Using ML to understand the behavior of an AI

Using ML to understand the behavior of an AI

This blogpost is a continuation and exploration of the learnings shared in the previous blogpost Using ML to detect fake face images created by AI but focuses on understanding the features of AI-generated face images and it’s implications.

The three part blog series, describing this project, consist of the following posts:

  1. Using ML to detect fake face images created by AI
  2. Using ML to understand the behavior of an AI
  3. How long and how much to train an ML-classifier.

Head to this simple web app to try out this ML-classifier in action. The ML-model will present you with its prediction of face images you upload for it to classify.

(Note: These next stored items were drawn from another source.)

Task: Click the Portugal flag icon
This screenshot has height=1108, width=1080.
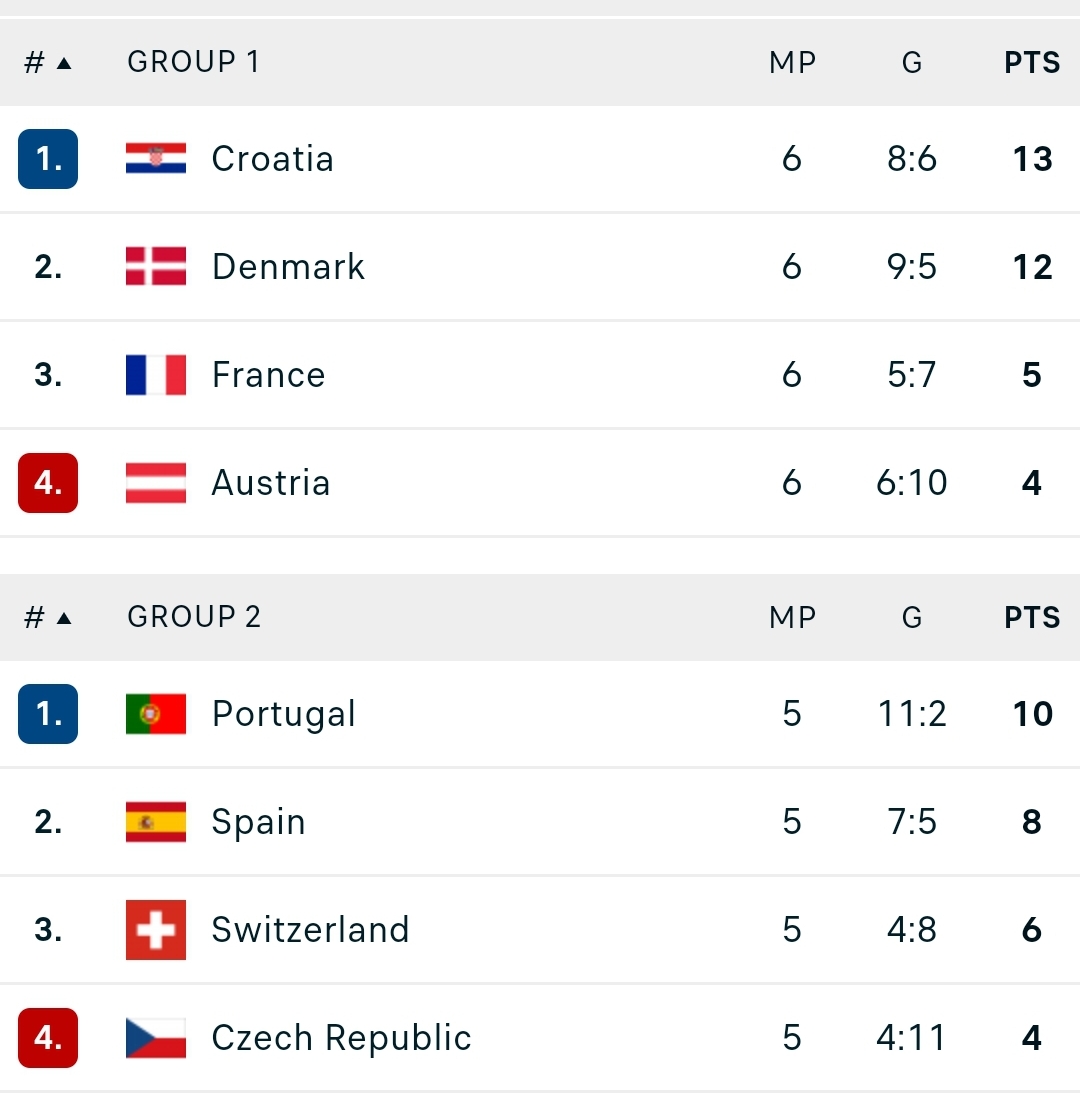Action: tap(155, 714)
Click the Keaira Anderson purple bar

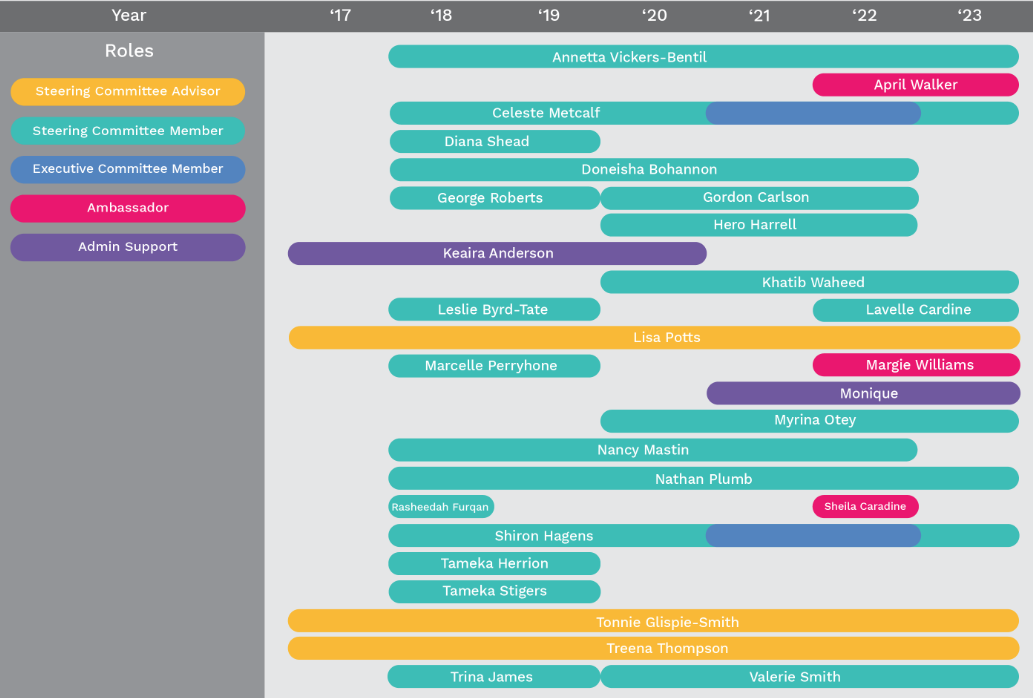[x=497, y=254]
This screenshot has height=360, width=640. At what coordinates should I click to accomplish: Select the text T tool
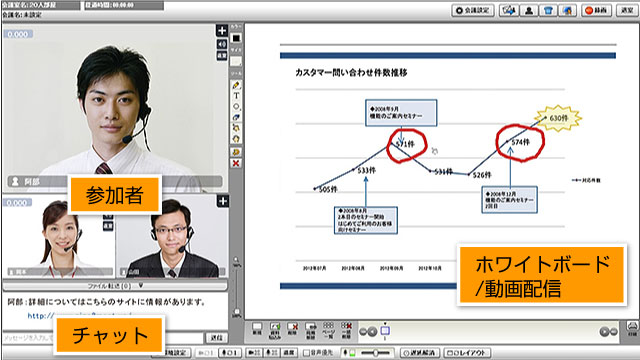tap(236, 96)
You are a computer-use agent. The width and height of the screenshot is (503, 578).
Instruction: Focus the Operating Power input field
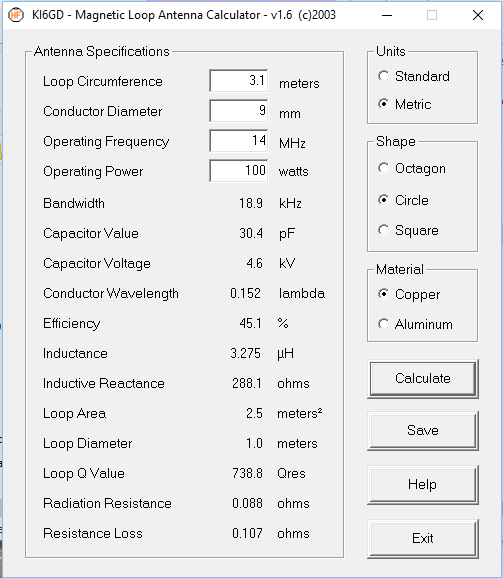(239, 170)
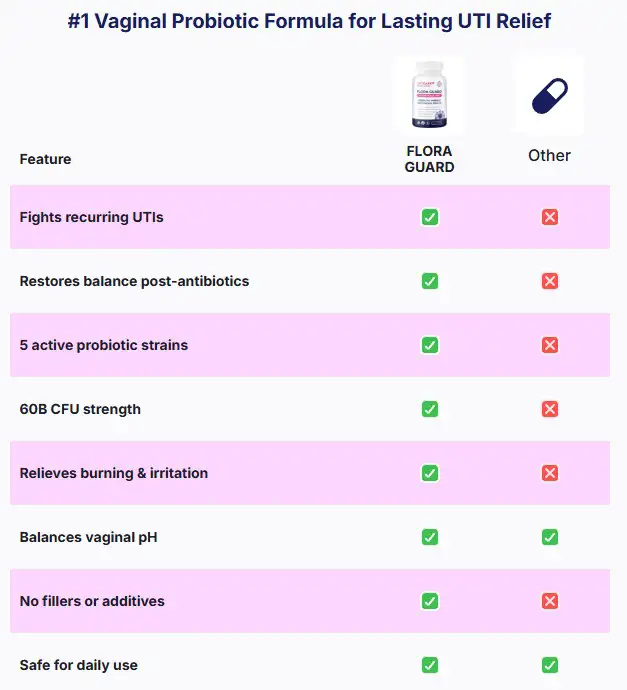Click the blue capsule pill icon

pyautogui.click(x=549, y=96)
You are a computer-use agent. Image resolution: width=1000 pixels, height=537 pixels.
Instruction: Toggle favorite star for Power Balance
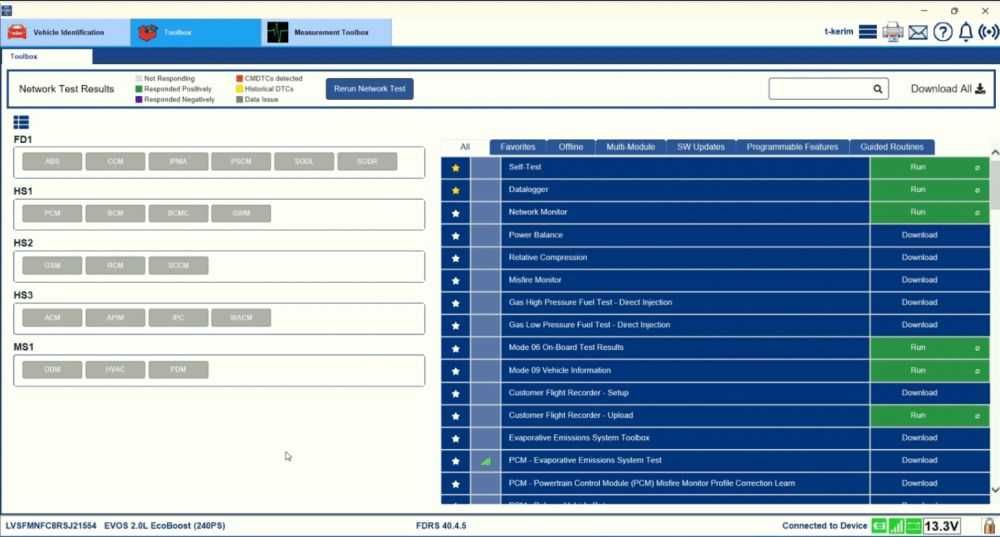click(455, 236)
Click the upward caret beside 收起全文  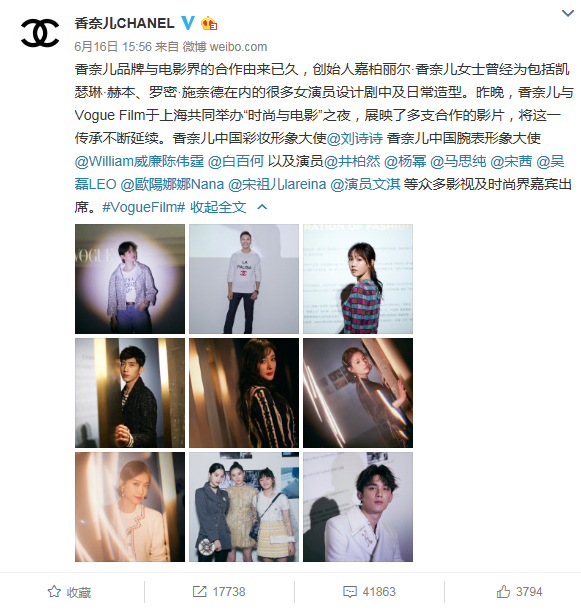pos(262,207)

  1. When the original training images for the Nvidia AI-face-generator, the Flickr-Faces-HQ Dataset, was used for training for this ML-classifier to detect if a face image is AI-generated, the model accuracy got slightly worse. A few more AI-generated images got predicted as being from the real-world.
  2. When instead using those original images from Flickr as a Test set, this ML-classifier was doomed with an accuracy of the disastrous 29%. This ought to be the very hardest Test set out there though reaching the conclusion: the hardest images to predict are the original images used to train the AI-generator.
  3. The findings revealed that the Flickr dataset most probably is biased trained toward white, middle-age, round faces with glasses. These are the kind of images that this ML-classifier wrongly predicts as being AI-generated though they actually are from the real-world.

Small recap

This section is a small recap of the previous blog post. Below is a short introduction to what was covered. Go ahead and skip this section if you don’t need the recap. You don’t need it fresh in your mind to be able to follow along.

The previous blog post gives a broad picture and understanding of the experimentation and thought trail while building this ML-classifier to detect AI-generated face images.

I’ve built a classifier to predict whether or not a face image is generated by an AI. And I worked to improve it for production reaching an accuracy of 99,99% on my Test set of unseen images comprising of 202 000 real-world and 30 000 AI-generated images. The training consisted of 43 000 real-world and 30 000 AI-generated images, whereof 20% went into the Validation set which reached an accuracy of 99,21%.

This subject was sparking an interest since Nvidia in December 2018 released a StyleGAN that resulted in an AI-generator that can produce very realistic fake human faces. Scary realistic actually. You can check out the Nvidia AI-generated images for yourself at or have a closer look below at this generated image retrieved from the site, a person who obviously doesn’t exist in flesh and blood:

A very special dataset of images

I had an interesting question poking my curious mind which I really wanted to find out the answer to. In Machine Learning, the journey is all about iterations of experimentation to gain insight and knowledge about a particular problem and/or domain field, so that’s what I went ahead doing.

The question is related to understanding how StyleGAN neural nets work. For a technical but easily digestible walkthrough, head to Towards Data Science and learn how high resolution face images can be produced without loss of quality, by a technique represented by the image collage below. It explains how source images can be used to create new face images, here called destination images.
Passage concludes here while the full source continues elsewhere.